Freda shook her head. ‘Oh, the girls at school,’ she admitted dismissively, ‘all that ridiculous flirting … I don’t think they realized how foolish they made themselves, but they’re not important. We’ve moved on to the summer and Paris – and all that followed …’ She stopped, as if unsure how to continue. Her memories were obviously going to a darker place for the frown between her eyes deepened even as they filled with tears. ‘When we got back,’ she said softly, ‘it was two weeks later, he … he told me something … I didn’t want to believe him, but I could see it was true, and so I …’ she swallowed hard, ‘I did something so terrible …’

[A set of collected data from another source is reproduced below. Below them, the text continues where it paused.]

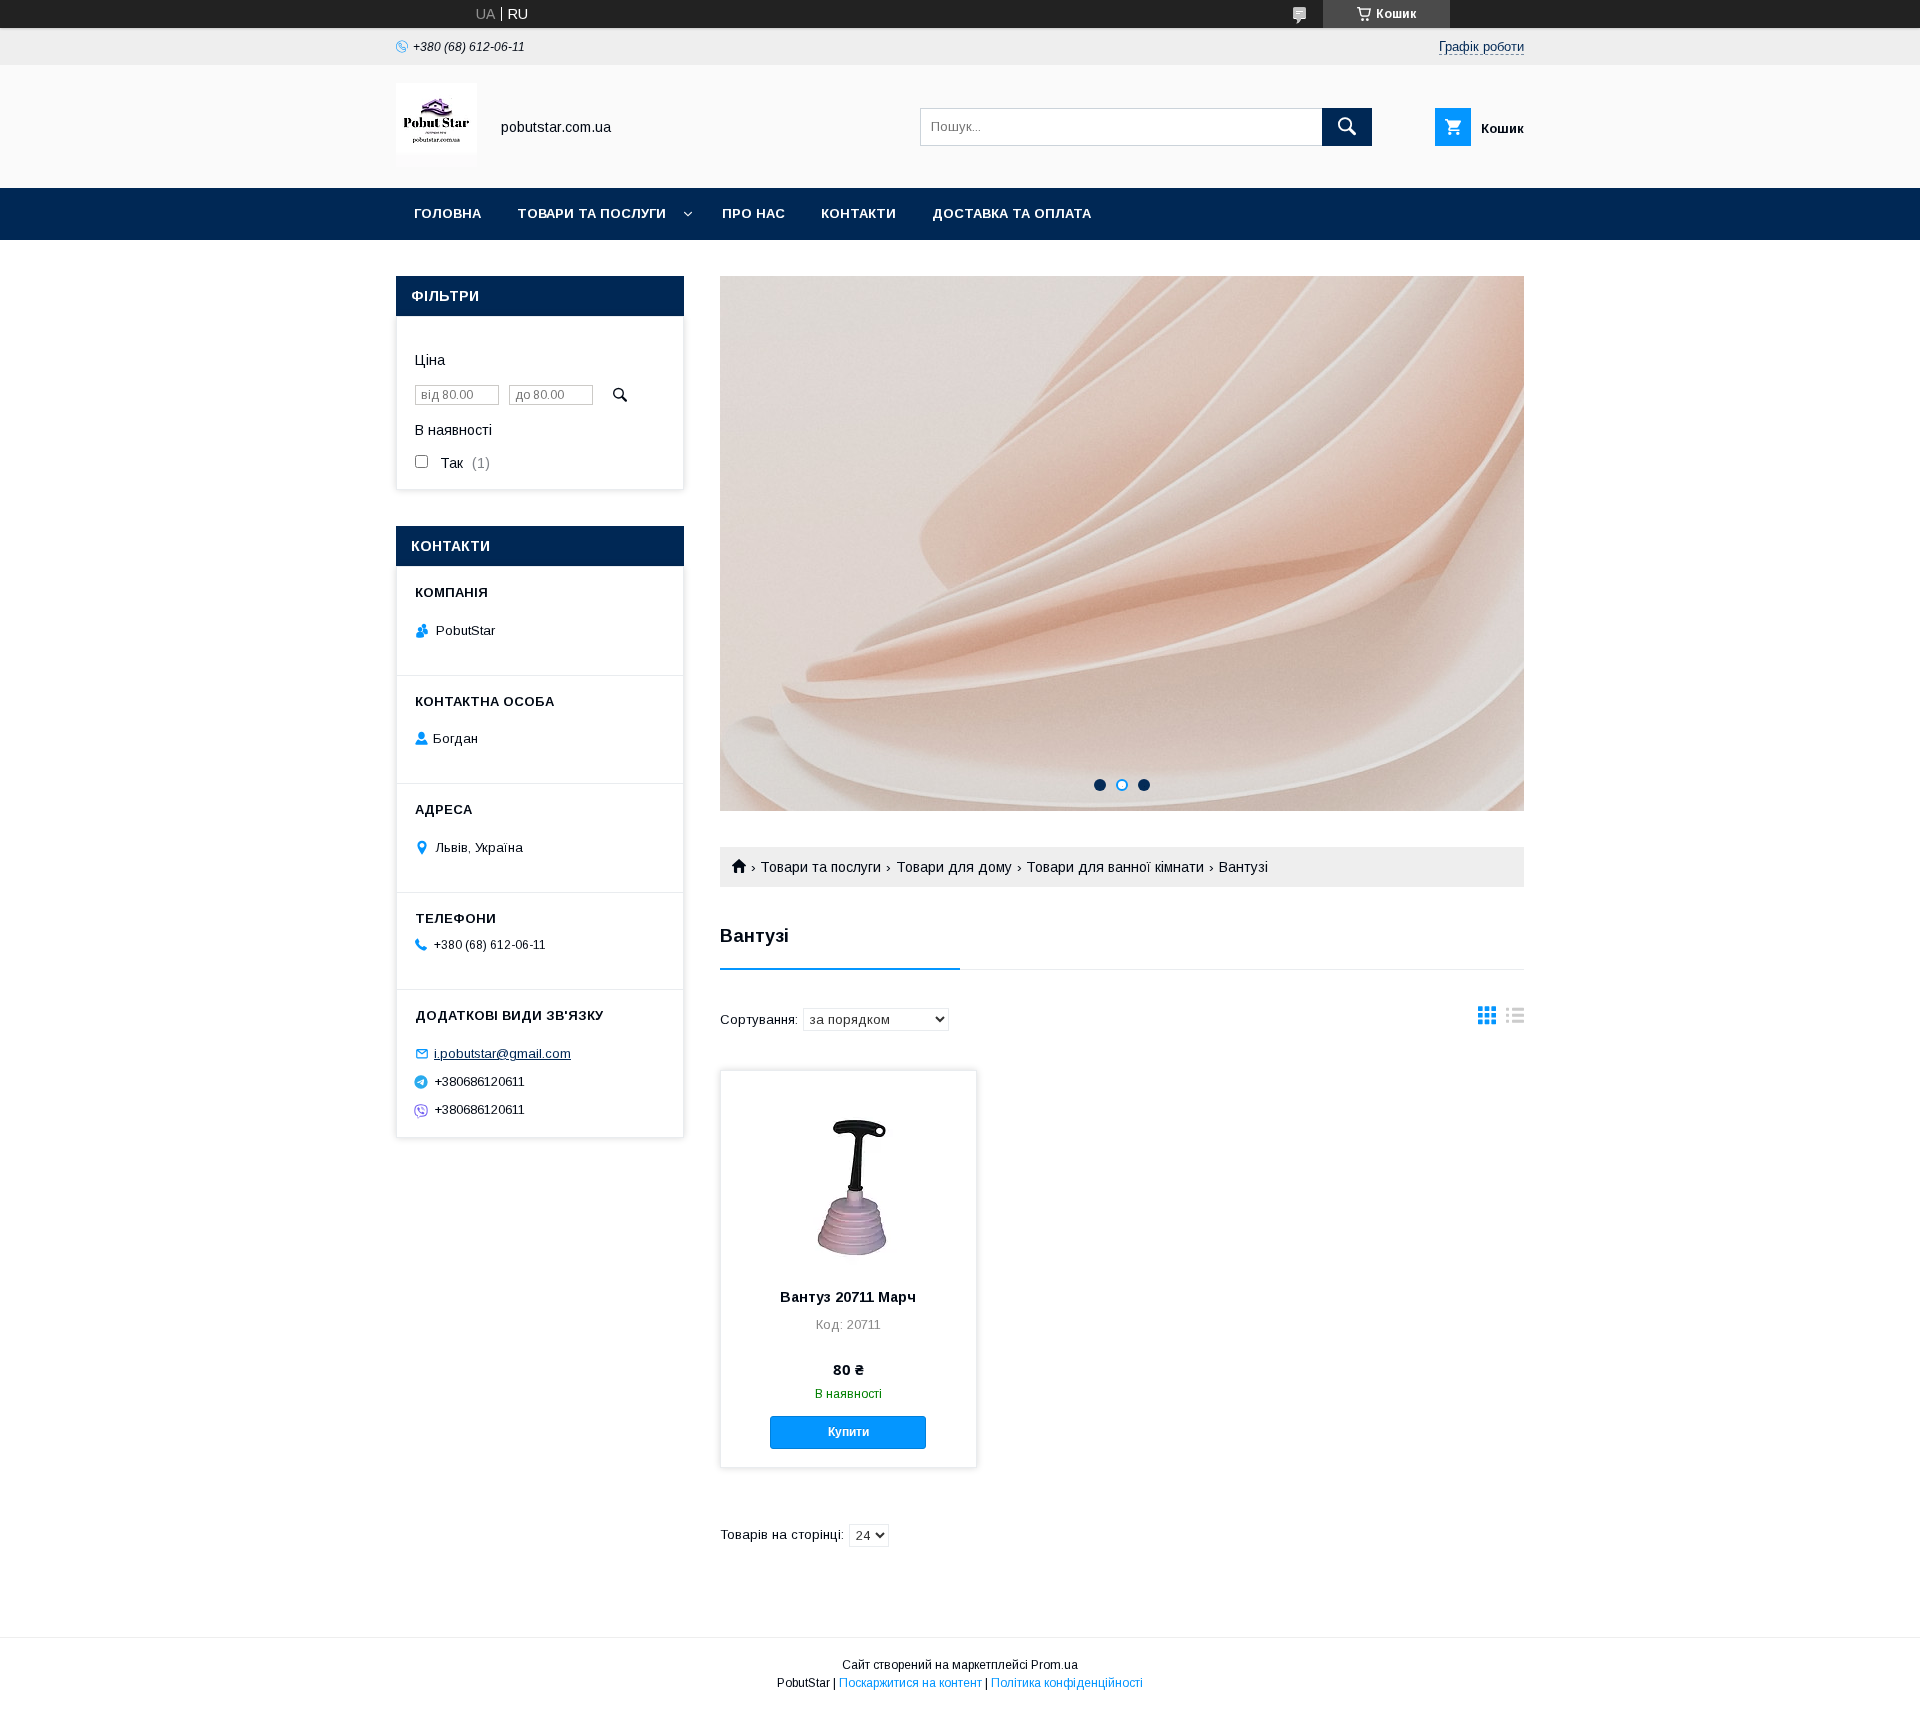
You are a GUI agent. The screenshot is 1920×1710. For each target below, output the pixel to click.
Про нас (753, 213)
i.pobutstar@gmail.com (502, 1053)
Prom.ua (1054, 1665)
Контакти (858, 213)
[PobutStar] (436, 162)
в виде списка (1515, 1020)
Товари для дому (954, 867)
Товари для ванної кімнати (1115, 867)
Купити (848, 1432)
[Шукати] (1347, 127)
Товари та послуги (591, 213)
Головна (447, 213)
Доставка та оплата (1011, 213)
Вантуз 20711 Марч (848, 1297)
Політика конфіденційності (1067, 1683)
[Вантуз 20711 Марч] (848, 1171)
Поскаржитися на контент (910, 1683)
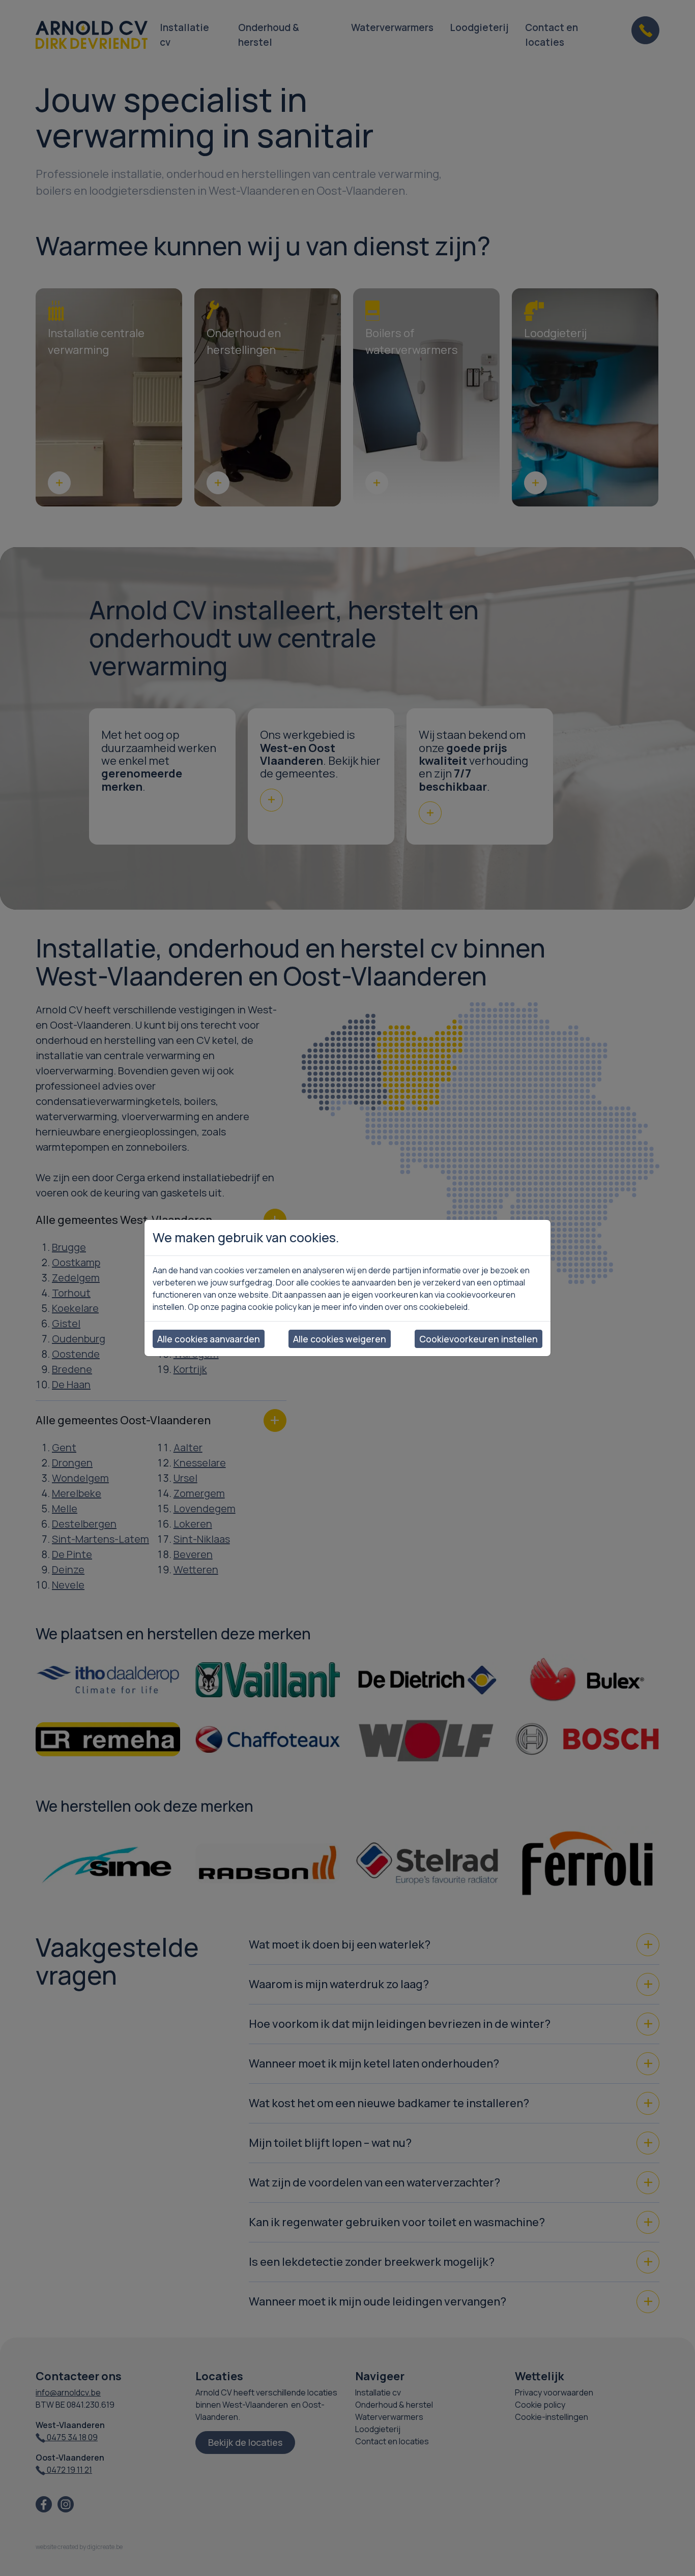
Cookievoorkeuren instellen (478, 1339)
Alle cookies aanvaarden (208, 1339)
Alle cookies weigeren (339, 1339)
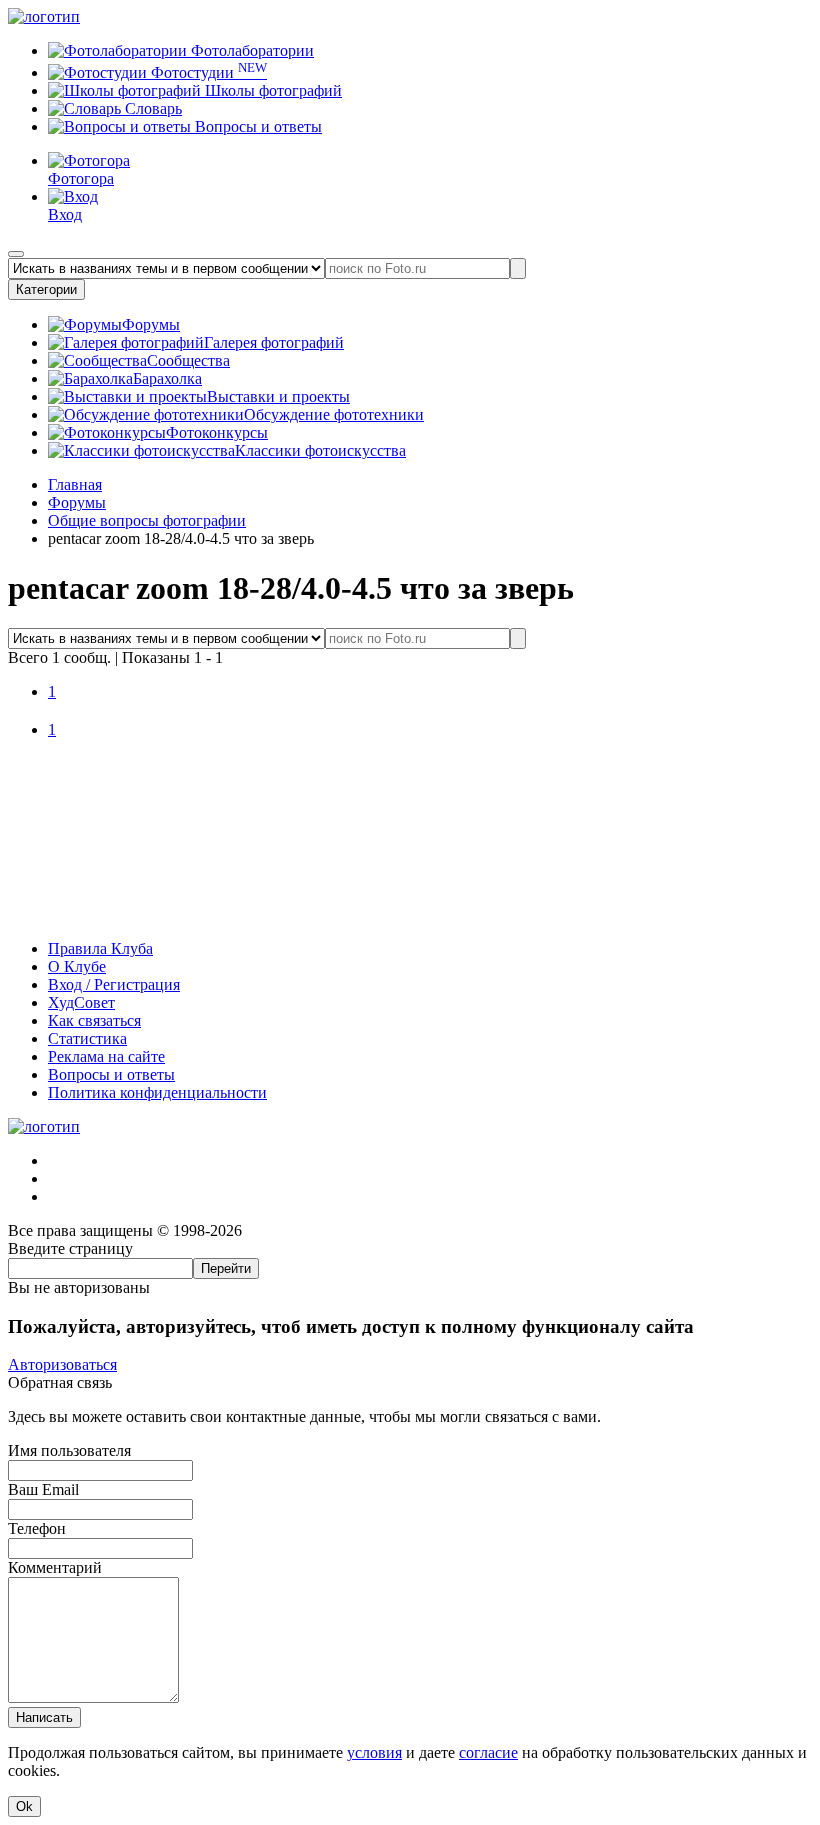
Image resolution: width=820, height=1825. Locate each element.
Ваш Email (43, 1489)
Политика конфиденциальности (157, 1092)
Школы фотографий (271, 90)
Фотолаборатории (250, 50)
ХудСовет (81, 1002)
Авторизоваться (62, 1364)
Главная (75, 484)
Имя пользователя (69, 1450)
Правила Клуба (100, 948)
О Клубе (77, 966)
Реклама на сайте (106, 1056)
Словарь (151, 108)
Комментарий (55, 1567)
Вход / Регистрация (114, 984)
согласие (488, 1752)
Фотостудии (207, 72)
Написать (44, 1717)
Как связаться (94, 1020)
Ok (24, 1806)
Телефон (37, 1528)
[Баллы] (410, 914)
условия (374, 1752)
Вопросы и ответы (256, 126)
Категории (46, 289)
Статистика (87, 1038)
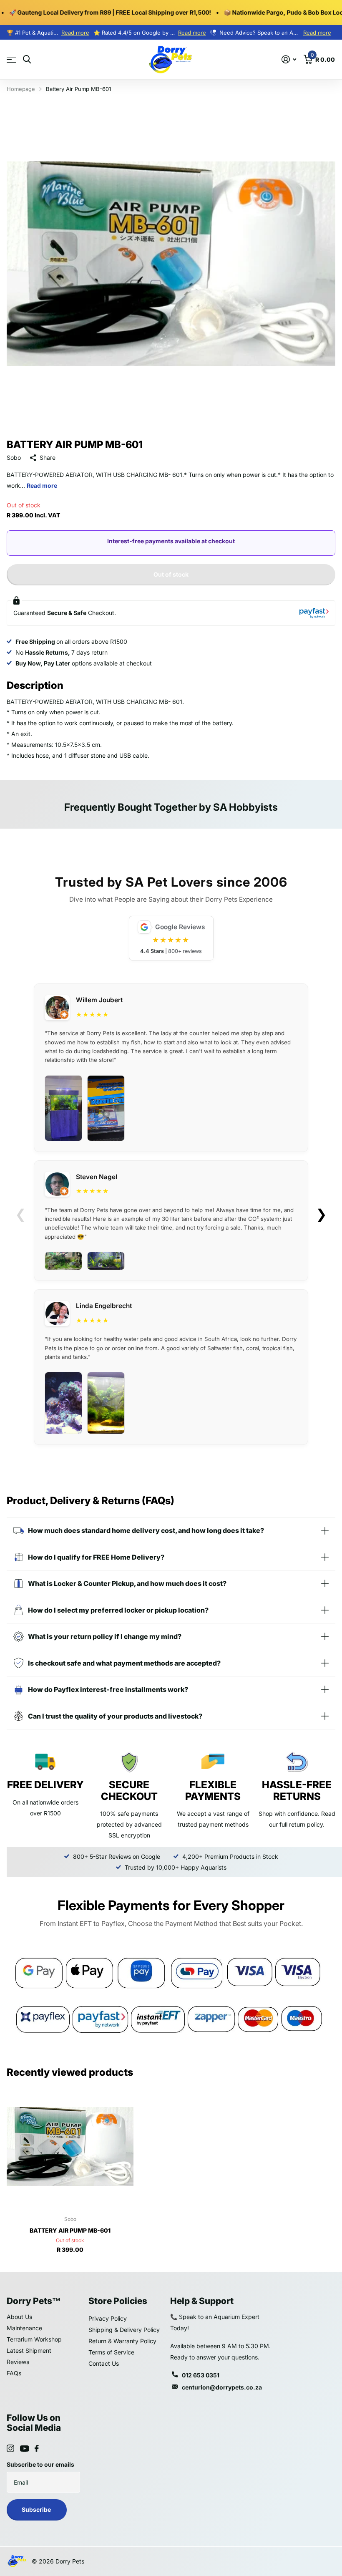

Joely waited, knowing better than to interrupt now.

Freda shook her head. ‘When you think back to yourself at the age of fifteen,’ she said, ‘does that girl feel like someone you know? Or does she feel like a stranger?’

Joely gave it some thought and realized that perhaps she didn’t identify with her younger self quite as closely as she might have expected. She’d grown, changed, her ideas and ambitions were different, she was less opinionated, she hoped, and less naïve. She simply wasn’t that person any more.

‘When I think of what happened,’ Freda said quietly, ‘when I view it from a distance of these many years it almost feels like a fictional story, that she is a character I’ve made up … I don’t want her to be me; it’s easier to imagine her as someone separate, to talk about her that way …’ She continued to gaze out of the window, not moving, not even raising a hand to wipe away a tear that fell onto her cheek. In the end she said, ‘When I tell you what she did you will judge her, you will judge him too because what he did was also terrible. You will listen and then you will understand why I can never forgive her for what happened, why all these years later I still hate her and I will never stop.’